Sunday 31 March 2013

'Circus of Encounter' against Niger Delta stereotypes


 BY TAJUDEEN SOWOLE
As a picture is said to worth a thousand word, a group of photographers known as f/stopCollective is set to prove that there are better stories to tell of the Niger Delta than militancy and oil spillage.

From some of the Niger Delta cities, the photographers Perez Tigidam (Port Harcourt), Ebiware Okiy (Benin), Israel Ophori (Ugeli), Tuoyo Omagba (Asaba) and Timipre Willis Amah (Yenagoa) will on Saturday March 23 to April 6, at Quintessence Gallery, Falomo, Lagos exhibit exotic photographs under the theme, Circus of Encounter.
Wonders of Niger Delta from Nchaka FestivalOmoke, Rivers State. 

Some of the images to be on display, include across actual representational scenes taken at festival, landscapes and conceptual or composite images, from which members of f/stopCollective explores the cultural values of the troubled region. The aim, they state, is to drawing the world’s attention away from oil and focus on creativity as well as tourism.

Digging into myth, Tigidam brings the aquatic legendary creature, Mamiwater – a local version of Mermaid  – into contemporaneity. It’s a photo composite that places a costumed-model against painterly skyline. Titled Mamiwater Monolugue Study 1, the picture could have been a pullout from any travel and tour magazine for A-list destinations of exotic islands anywhere in the world. From a low angle shot, Tigidam’s capture of Mamiwater on a boat sailing over water that bounces light into space for a convergence of reflection between the blue sky and the lady’s white costume, indicates that indeed, there are still some parts of the region not yet violated by oil explorations.

In the festival-related images, works such as Omoke Dancers, acrobatic and highly costumed displays; Omunguaru, King Koko Festival, Nembe, a boat regatta; Masqurade Dance from the Creeks, Gbaramatu; and a procession for traditional rulers in Benin by Okiy stress the people’s rich cultural value, even in the diversity of languages and other challenges. 
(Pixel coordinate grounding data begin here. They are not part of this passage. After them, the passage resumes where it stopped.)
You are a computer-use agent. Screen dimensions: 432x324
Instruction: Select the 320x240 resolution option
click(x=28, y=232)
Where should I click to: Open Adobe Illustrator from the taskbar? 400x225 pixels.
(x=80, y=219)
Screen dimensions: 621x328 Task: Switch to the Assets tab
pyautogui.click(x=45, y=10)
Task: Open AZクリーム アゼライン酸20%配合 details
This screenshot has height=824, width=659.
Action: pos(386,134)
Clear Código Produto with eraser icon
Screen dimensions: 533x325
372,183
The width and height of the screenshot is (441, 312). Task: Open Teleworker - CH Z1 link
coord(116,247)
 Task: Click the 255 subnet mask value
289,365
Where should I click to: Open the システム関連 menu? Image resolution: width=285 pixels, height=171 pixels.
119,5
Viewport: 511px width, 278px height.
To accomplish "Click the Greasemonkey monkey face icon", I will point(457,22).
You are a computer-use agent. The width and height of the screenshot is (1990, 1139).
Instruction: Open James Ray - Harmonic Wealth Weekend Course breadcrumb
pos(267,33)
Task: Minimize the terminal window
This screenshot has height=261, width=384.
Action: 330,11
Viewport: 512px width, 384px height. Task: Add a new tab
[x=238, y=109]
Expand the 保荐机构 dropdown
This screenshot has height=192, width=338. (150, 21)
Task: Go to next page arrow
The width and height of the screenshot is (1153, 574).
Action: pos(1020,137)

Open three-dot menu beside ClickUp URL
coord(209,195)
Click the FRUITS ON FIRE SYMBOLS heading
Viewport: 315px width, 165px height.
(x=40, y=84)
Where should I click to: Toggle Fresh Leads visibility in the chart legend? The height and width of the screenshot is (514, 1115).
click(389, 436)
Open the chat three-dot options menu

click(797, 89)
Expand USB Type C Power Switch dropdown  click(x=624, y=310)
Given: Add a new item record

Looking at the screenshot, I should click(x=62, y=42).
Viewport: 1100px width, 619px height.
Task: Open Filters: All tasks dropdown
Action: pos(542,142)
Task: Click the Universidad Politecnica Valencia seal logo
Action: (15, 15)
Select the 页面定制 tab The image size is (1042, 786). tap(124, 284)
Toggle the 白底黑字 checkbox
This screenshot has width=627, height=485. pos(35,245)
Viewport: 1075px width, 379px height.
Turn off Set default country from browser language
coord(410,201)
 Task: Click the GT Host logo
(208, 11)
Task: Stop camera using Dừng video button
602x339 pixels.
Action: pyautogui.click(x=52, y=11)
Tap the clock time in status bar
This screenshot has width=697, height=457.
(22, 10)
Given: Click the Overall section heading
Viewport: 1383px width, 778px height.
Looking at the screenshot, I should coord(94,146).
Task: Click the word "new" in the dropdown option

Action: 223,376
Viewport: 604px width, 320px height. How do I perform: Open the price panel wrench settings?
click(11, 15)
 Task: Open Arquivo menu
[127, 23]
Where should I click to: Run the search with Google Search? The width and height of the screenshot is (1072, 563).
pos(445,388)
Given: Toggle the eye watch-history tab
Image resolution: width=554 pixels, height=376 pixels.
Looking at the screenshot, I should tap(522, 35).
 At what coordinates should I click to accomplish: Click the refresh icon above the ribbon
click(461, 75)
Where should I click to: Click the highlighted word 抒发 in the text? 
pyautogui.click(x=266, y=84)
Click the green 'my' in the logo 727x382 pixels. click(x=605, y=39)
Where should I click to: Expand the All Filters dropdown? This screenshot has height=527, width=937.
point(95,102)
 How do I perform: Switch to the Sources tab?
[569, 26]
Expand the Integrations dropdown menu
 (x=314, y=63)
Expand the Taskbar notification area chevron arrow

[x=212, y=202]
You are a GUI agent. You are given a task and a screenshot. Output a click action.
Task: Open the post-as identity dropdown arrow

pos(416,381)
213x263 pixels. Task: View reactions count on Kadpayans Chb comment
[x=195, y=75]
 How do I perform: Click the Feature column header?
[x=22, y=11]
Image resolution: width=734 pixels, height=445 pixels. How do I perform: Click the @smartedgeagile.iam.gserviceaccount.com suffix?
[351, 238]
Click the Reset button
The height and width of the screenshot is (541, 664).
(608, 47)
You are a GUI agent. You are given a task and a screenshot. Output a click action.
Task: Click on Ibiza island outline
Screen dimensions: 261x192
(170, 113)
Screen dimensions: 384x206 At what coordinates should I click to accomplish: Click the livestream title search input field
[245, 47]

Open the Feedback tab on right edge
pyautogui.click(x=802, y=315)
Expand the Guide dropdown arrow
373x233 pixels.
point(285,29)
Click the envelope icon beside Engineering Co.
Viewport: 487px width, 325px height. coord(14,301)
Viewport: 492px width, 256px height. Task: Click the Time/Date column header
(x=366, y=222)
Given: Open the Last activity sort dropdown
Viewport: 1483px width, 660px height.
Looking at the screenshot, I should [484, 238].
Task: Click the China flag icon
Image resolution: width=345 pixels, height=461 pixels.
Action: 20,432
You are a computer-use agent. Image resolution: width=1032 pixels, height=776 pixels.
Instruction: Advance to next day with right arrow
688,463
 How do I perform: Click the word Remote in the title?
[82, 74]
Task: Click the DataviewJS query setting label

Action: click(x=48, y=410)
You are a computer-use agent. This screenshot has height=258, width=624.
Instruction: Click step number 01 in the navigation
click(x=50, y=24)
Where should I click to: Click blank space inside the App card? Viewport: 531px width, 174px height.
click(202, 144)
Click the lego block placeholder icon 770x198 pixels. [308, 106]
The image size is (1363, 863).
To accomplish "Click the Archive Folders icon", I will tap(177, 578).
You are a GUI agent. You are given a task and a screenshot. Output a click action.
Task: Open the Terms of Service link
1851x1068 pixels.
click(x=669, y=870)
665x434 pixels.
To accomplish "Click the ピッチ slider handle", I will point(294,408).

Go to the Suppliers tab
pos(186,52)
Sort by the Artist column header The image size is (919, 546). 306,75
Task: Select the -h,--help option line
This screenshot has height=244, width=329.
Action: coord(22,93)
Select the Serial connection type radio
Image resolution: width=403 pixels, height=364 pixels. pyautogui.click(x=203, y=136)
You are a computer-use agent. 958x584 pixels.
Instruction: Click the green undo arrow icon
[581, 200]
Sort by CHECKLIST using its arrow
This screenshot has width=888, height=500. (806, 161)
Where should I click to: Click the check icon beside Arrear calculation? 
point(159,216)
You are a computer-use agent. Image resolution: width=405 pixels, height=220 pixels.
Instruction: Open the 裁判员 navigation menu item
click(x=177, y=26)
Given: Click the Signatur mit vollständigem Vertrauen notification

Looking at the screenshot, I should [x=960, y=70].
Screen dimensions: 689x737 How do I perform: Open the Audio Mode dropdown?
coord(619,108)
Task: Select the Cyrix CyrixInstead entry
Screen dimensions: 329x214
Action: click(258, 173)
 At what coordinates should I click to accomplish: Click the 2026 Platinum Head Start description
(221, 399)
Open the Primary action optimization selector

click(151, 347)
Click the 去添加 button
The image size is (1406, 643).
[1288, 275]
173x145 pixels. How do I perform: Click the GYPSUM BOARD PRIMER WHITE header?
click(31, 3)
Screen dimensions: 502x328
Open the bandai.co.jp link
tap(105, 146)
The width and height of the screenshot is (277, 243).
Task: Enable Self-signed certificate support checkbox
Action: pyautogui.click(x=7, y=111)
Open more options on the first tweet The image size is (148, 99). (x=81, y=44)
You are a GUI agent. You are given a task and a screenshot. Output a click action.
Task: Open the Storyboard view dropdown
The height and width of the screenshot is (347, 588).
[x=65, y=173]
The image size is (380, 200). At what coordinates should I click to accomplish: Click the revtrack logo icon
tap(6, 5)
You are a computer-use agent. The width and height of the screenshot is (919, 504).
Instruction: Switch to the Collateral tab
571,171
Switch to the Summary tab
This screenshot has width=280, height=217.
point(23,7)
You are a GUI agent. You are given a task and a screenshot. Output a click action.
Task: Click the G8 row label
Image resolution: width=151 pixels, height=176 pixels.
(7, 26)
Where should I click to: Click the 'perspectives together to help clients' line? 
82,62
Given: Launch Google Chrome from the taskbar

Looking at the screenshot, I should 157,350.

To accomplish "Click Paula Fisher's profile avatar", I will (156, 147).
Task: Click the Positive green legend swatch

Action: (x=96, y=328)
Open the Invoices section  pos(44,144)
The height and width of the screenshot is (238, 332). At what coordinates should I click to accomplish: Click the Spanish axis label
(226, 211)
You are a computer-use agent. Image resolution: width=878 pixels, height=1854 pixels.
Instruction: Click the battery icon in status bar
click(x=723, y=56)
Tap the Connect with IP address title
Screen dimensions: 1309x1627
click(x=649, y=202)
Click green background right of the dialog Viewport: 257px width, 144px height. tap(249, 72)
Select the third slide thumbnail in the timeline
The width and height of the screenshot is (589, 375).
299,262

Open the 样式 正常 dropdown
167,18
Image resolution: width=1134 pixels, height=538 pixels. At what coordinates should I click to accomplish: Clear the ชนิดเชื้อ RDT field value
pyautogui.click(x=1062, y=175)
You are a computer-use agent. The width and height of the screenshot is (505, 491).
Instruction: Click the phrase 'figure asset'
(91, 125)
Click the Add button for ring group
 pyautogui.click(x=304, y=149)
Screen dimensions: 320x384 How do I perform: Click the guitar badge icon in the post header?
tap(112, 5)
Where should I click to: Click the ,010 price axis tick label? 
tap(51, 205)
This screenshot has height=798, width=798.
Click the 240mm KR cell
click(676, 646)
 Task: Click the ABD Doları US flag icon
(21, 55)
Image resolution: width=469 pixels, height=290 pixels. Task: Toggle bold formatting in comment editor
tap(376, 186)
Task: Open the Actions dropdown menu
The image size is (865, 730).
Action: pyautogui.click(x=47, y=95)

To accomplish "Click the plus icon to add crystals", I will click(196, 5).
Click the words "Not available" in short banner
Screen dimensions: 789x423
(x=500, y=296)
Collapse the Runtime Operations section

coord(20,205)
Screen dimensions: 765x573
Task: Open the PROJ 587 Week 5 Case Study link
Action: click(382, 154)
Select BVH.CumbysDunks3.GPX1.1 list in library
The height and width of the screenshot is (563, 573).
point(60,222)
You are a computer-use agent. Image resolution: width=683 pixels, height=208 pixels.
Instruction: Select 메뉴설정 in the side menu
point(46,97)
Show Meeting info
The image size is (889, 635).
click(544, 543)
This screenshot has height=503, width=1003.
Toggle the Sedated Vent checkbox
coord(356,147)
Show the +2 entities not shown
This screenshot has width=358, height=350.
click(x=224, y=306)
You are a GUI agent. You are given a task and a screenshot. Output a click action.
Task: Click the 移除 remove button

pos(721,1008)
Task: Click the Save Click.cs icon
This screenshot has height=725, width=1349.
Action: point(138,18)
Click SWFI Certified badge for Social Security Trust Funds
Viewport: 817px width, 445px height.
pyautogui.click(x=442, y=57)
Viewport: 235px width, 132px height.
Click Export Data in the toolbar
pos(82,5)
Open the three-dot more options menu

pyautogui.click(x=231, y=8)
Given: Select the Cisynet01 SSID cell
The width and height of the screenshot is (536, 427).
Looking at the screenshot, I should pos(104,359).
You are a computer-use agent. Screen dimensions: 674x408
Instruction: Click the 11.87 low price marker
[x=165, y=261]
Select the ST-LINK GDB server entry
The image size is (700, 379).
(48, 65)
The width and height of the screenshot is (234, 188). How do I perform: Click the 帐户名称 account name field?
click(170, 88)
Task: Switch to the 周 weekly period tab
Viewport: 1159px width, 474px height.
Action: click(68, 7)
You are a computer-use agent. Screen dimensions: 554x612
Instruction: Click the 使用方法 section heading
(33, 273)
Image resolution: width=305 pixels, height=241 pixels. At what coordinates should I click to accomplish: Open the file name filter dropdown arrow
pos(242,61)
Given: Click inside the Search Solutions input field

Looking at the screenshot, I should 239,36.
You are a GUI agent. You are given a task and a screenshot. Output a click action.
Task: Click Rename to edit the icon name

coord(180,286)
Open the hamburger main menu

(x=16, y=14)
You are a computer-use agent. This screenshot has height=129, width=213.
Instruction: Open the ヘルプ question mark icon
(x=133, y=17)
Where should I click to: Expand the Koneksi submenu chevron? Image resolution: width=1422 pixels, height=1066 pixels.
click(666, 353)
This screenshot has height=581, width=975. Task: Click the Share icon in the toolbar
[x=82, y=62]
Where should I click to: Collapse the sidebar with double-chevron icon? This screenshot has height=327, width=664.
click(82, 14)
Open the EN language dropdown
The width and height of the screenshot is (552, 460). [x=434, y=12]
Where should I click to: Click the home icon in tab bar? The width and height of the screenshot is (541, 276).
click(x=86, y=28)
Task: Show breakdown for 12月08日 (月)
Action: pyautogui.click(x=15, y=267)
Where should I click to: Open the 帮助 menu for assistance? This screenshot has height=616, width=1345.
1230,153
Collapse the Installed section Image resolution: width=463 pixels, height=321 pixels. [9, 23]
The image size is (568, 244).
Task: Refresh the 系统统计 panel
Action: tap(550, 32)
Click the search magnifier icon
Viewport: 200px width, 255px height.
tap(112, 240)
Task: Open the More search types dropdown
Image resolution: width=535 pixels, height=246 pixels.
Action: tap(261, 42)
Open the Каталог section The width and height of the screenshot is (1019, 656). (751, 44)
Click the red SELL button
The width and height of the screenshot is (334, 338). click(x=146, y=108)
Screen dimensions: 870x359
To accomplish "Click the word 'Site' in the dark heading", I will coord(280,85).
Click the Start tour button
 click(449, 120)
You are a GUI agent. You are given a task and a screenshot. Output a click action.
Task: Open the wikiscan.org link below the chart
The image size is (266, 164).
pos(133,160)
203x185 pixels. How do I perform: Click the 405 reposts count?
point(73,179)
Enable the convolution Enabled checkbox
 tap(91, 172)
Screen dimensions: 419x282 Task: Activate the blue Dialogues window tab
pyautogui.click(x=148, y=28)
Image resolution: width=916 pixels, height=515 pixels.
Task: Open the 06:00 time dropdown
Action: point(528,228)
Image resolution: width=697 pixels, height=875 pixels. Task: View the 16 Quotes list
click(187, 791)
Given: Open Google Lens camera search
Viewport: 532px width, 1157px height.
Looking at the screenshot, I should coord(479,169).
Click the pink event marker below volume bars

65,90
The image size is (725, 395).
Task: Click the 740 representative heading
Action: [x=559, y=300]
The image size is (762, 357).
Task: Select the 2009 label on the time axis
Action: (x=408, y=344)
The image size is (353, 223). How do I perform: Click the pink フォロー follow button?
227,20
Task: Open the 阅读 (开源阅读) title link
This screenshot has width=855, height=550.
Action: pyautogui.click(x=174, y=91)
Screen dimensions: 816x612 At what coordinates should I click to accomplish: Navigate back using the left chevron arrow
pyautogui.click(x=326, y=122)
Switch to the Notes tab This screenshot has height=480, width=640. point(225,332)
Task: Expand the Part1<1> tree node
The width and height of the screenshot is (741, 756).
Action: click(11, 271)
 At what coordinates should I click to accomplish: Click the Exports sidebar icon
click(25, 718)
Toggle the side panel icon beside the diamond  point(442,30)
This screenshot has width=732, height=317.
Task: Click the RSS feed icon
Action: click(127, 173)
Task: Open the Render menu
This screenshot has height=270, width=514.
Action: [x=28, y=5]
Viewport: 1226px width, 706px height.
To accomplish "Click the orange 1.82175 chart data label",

Perhaps, some of the most fascinating photographs of landscapes and skylines from the Niger Delta, in recent times, come from the camera of Amah. He, however, laments that “unfortunately, the Niger Delta is only known for militancy”. To change the perception, even among the people, the theme of the exhibition, he explains “is therefore based on the beauty of the people, their culture and natural environment”.

And despite the environmental degradation caused by oil exploration, Ophori argues that there are still quite a number of places with their natural features. “We still have beautiful environment in places like Bonny Island, Agbar Otor and others, which we hope to showcase to the world.”

Aside the natural ambience of the environment, which the f/stopsCollective projects, there are the abundance of human resources, particularly in the creative areas such as performances. This much is captured in Wonders of Niger Delta, from Nchaka Festival (Omoke, Rivers State), in a display of perceptive illusion by a young man who seems to have passed a bar through his mouth.
  For a region known to have produced some of the creative minds in Nigeria across arts and culture genres, Amah states the gathering of f/stopsCollective “is to remind the people about the beauty of the land as en extension of the contribution of others like Late Rex Lawson and Ken Saro Wiwa and Kelechi Amadi Obi to creativity in the land”. 

The choice of art, he adds, was crucial as “art allows the freedom of diversity and difference to find form and purpose in the contradiction and complexities of human existence.” The ultimate goal, he adds, is to build a new Niger Delta, via the arts “that can withstand the challenges of the future.”